== Task goal ==
How many lines of the records below contain the word "Open"? Tally them with case counting, and give only the number.

Entries on target coordinates:
● ● ● ●
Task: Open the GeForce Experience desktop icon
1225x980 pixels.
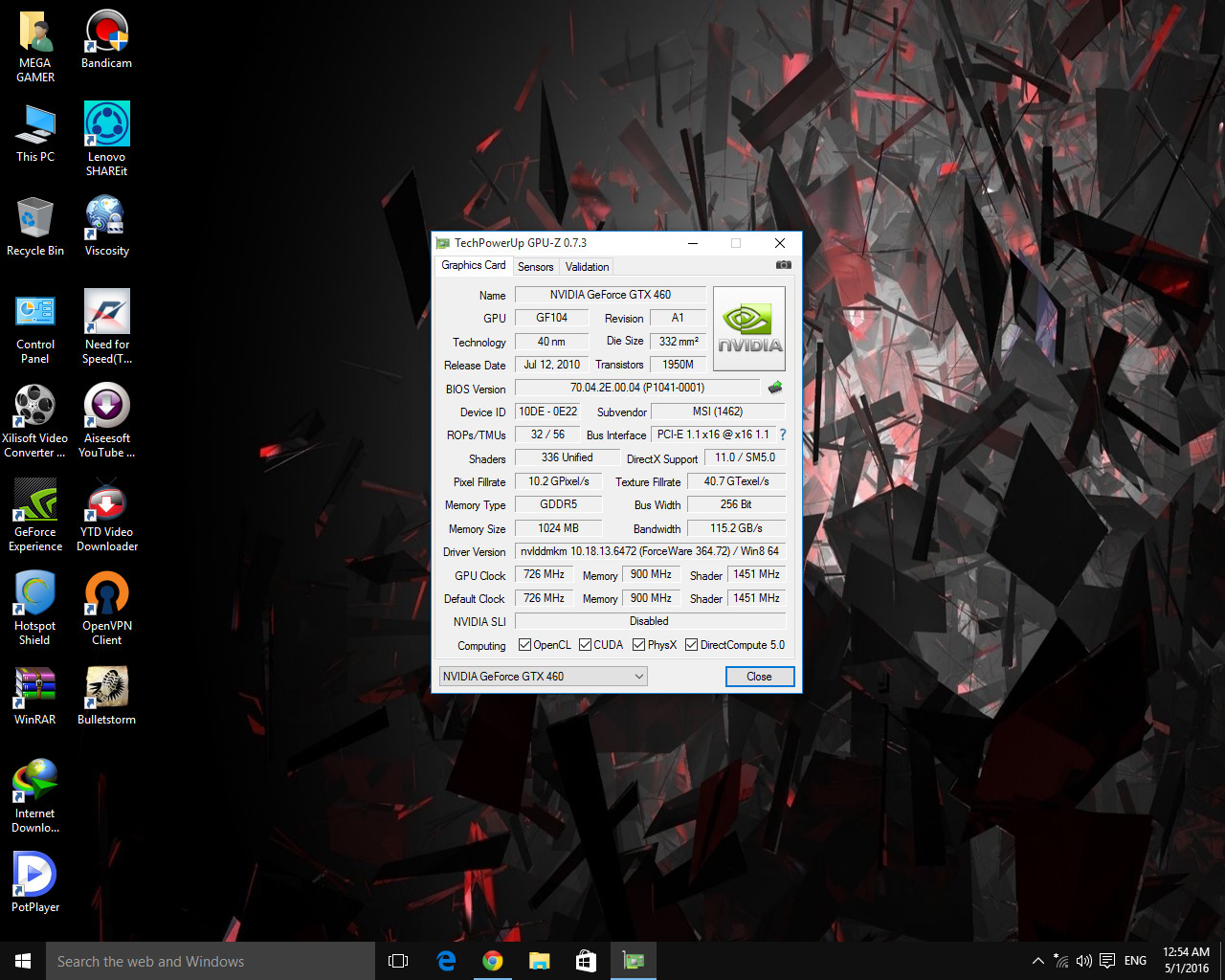Action: pos(35,515)
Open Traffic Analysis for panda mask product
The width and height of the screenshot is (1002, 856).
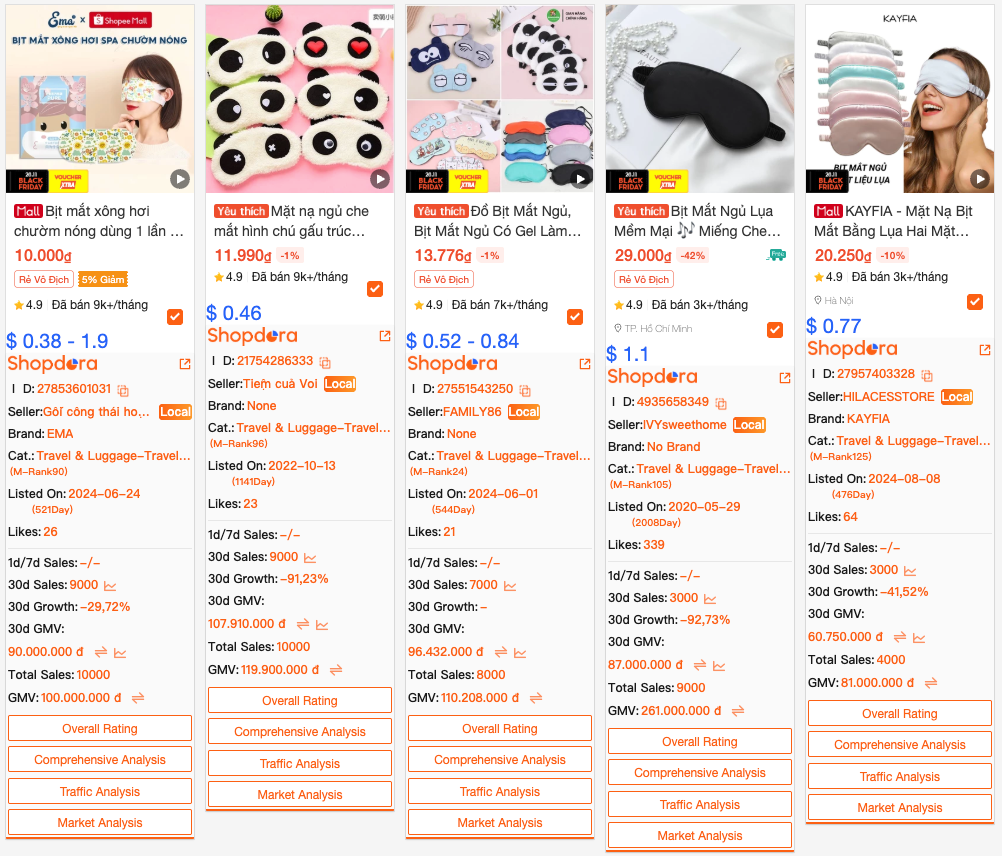tap(300, 763)
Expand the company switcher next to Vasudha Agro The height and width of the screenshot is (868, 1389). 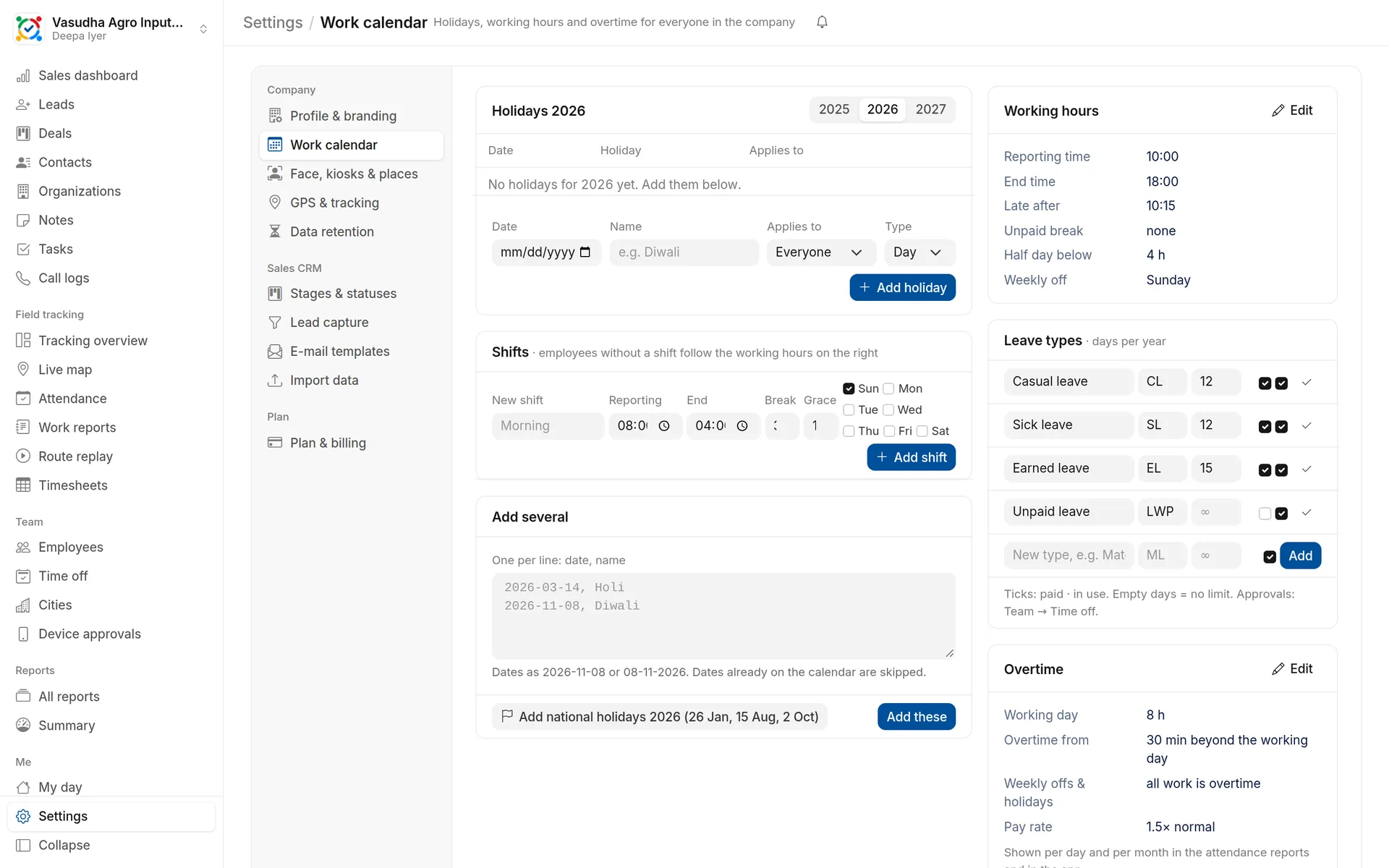pos(203,29)
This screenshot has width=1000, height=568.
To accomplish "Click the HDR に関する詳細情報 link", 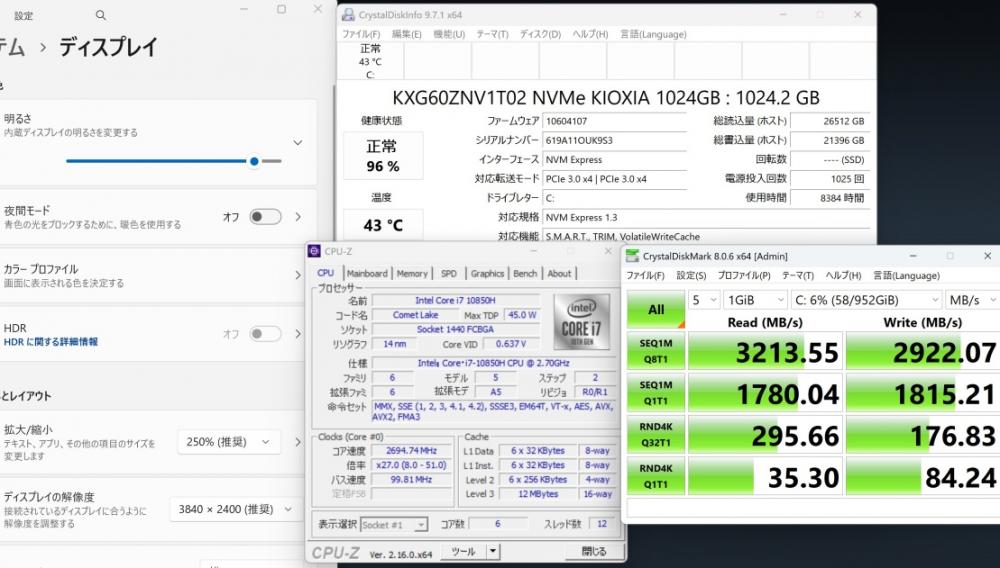I will 51,342.
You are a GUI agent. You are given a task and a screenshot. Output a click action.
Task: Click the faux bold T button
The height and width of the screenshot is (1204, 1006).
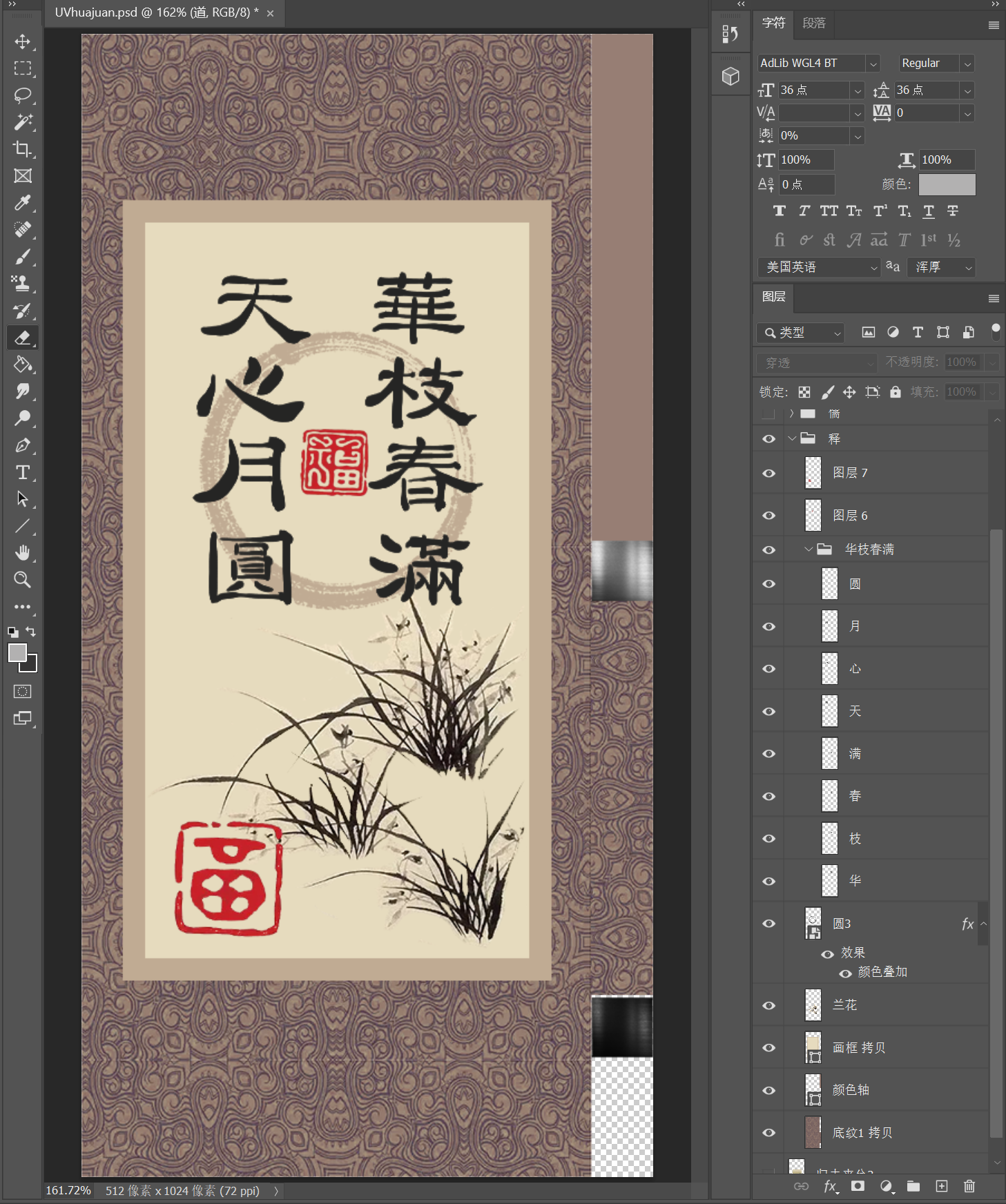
● ● ● ●
== Result of the task ==
2